3-Once it is done, all the VMs from the second site are recovered on the first one. That’s good, but we are not out of the woods yet. Say a bunch of web nodes or middletier nodes on the first site and the db was recovered during the outage, you probably want to restart the whole app stack in the right order to avoid any unpredicted state: shut down web nodes, then middletier nodes, restart the db, power on the middletier nodes then the web nodes. It is a cumbersome process but I would say worth doing for peace of mind’s sake.

4- Use your favorite monitoring tool to ensure all services are back online and troubleshoot those having problems (there will be some). This step is down to the team managing the apps and services.

5- Once the ISP fixed the problem on the link, just connect the hosts on the second site back in vCenter.

What should be in place to avoid such situation or mitigate the consequences and improve RTO?

The DCI should not be a single point of failure (spof).

For a piece of infrastructure as critical as the DCI, being a spof is not an option at all.

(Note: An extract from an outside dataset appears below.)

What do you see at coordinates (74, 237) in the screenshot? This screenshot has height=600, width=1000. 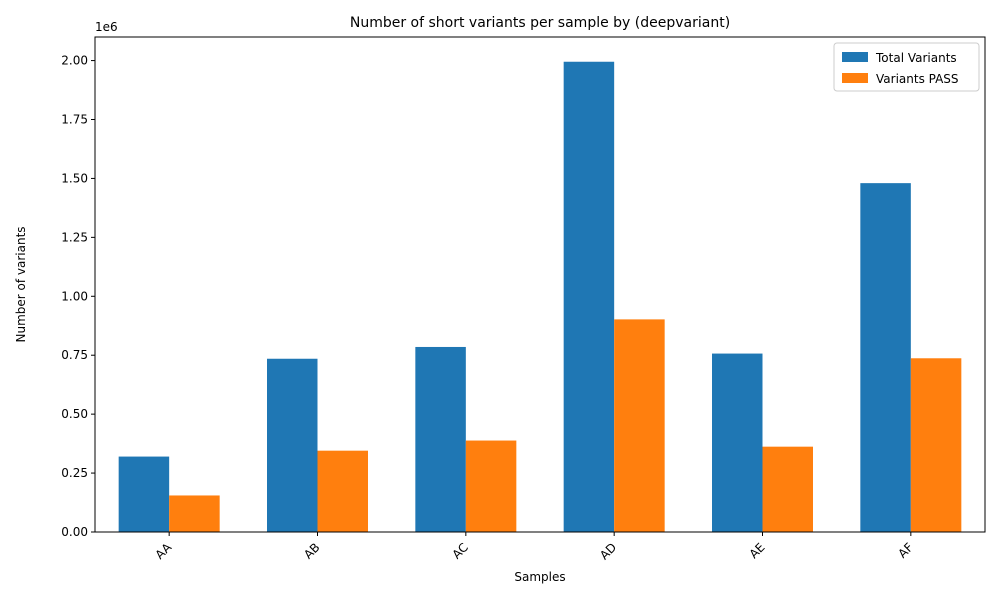 I see `y-tick-label: 1.25` at bounding box center [74, 237].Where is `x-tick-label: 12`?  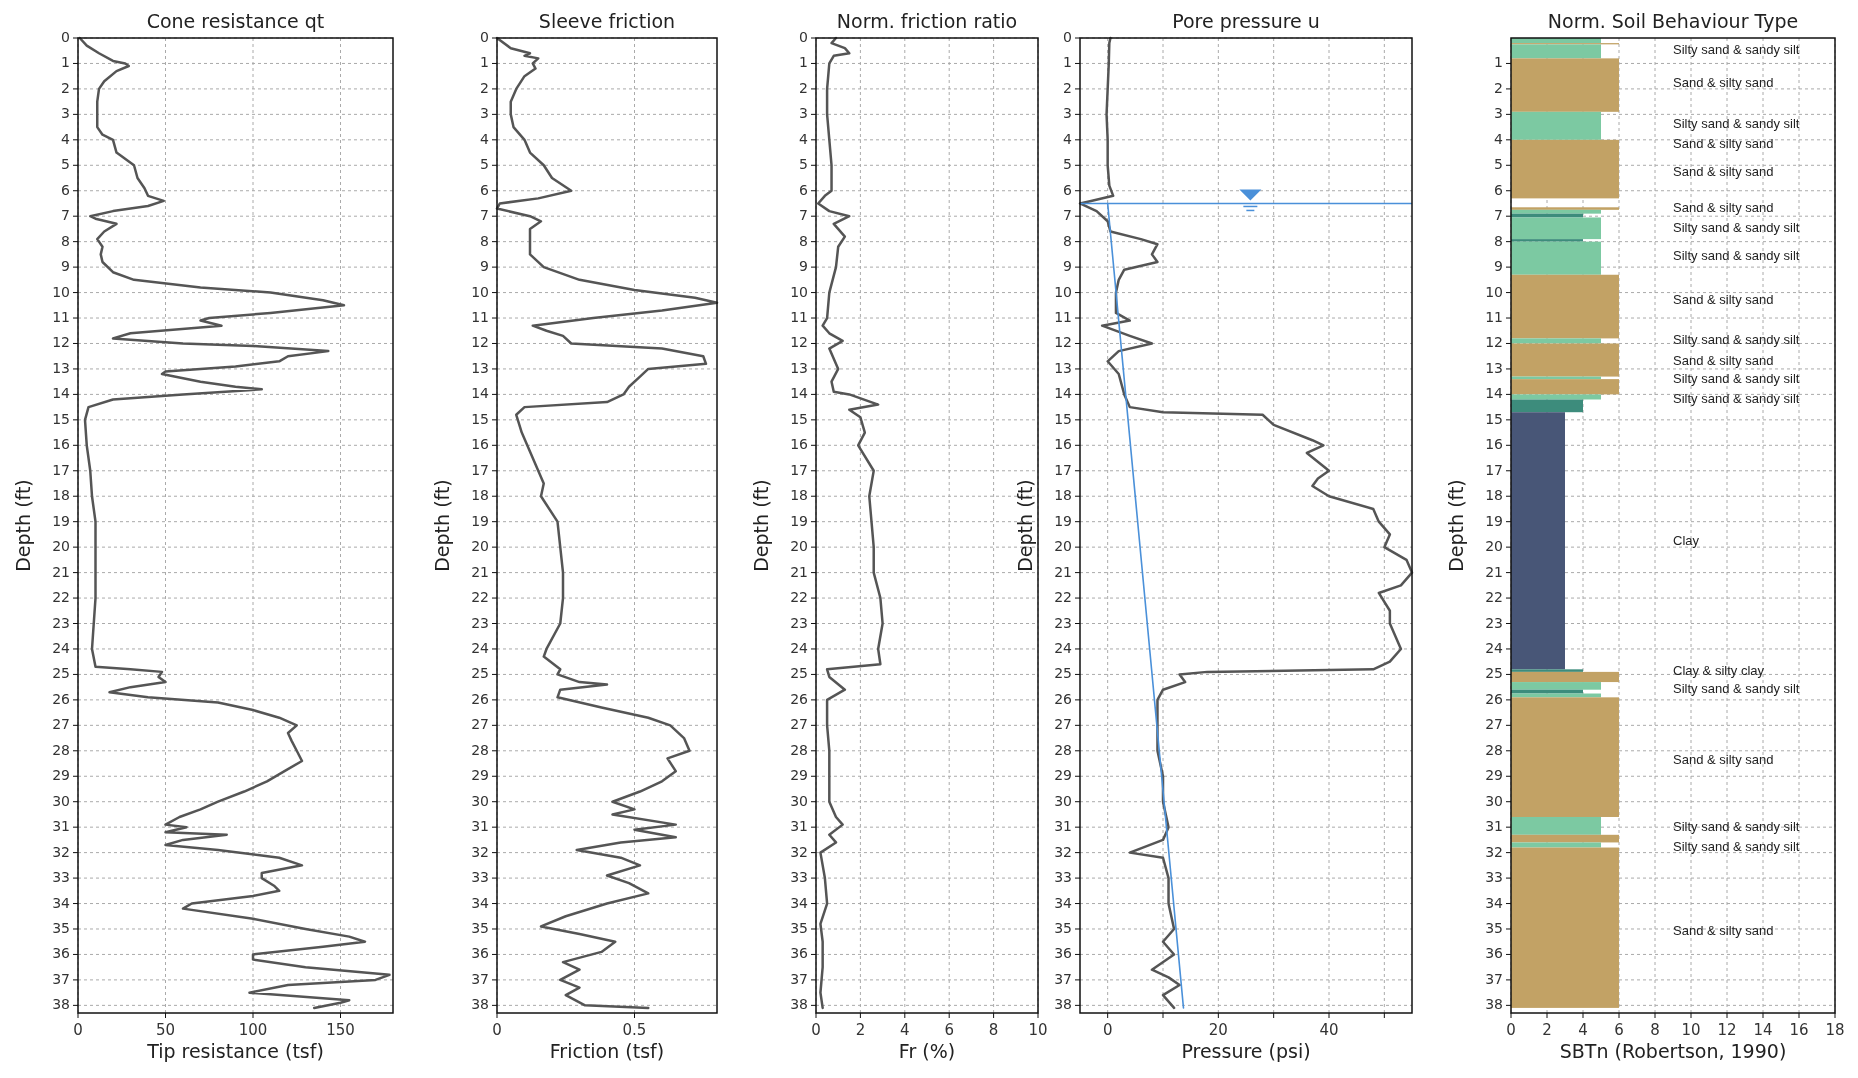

I bet pretty much every “architecture 101” documents out there recommend to have at least 2 different links using 2 different geographical pathes with different ISPs. I would even vouch for a third 10Mbps adsl link over an IPsec tunnel simply to maintain communication between the vCenter server and the hosts.

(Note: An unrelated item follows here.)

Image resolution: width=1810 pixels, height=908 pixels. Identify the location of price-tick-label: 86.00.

Remote access to the second site should be available.

Pretty obvious but still worth mentionning, having to get the car and drive 12 miles to connect to the critical components of infrastructure in the second site is not an option either. Following the previous recommendation, there should always be a way to access it via a cheap adsl link, a vpn, you name it.

VM location awareness.

Metro clusters are great, you can migrate a VM from a site to another (yay..), you can do planned maintenance on a site, you can leverage HA … Yes, all of these are great, but if you lose everything at the first outage it is not much use. Here, VM location awareness is just a fancy name for vSphere DRS rules. A group of hosts for site A, a group of hosts for site B, a group of VMs for site A and one for B, easy. Keep half of “X” on each site. “X” meaning DCs, web servers, app servers, hot/warm DBs, again you name it. The idea is be able to survive a site failure (active-active DC 101).

Regarding the “swag” of VM mobility and all the headaches that comes with it I highly recommend checking out the knowledgeable Ivan Pepelnjak’s blog that will make you think twice about whether you really need it or not, great content!

DR Plan.

I was lucky enough that the storage kept synchronising and that shutting down the VMs on the other side released the locks, and the few lines of PowerCLI above allowed me to recover fairly quickly. But if the second had been blown up by an asteroid I would have been screwed. In a 2 sites architecture a DR plan with cross replication is an absolute must have.

It is not all bad

I painted a pretty grim picture of the situation but a few things remain very positive:

Even though luck was a decisive factor regarding storage synchronisation, the RPO of this recovery was very good because of it. The storage having been up to date, little to no data loss occurred and the RTO was only a few hours.
Lessons were learnt. Some things take a large amount of sweat, produced by an outage like this one, to get people out of their comfort zone and assign resources to find solutions to the “What if” situations and pay more attention to best practices. Also, if higher management could not be convinced to put some money into it, it is definitely going to happen.

Anyway, nice little case study that I thought would be worth sharing!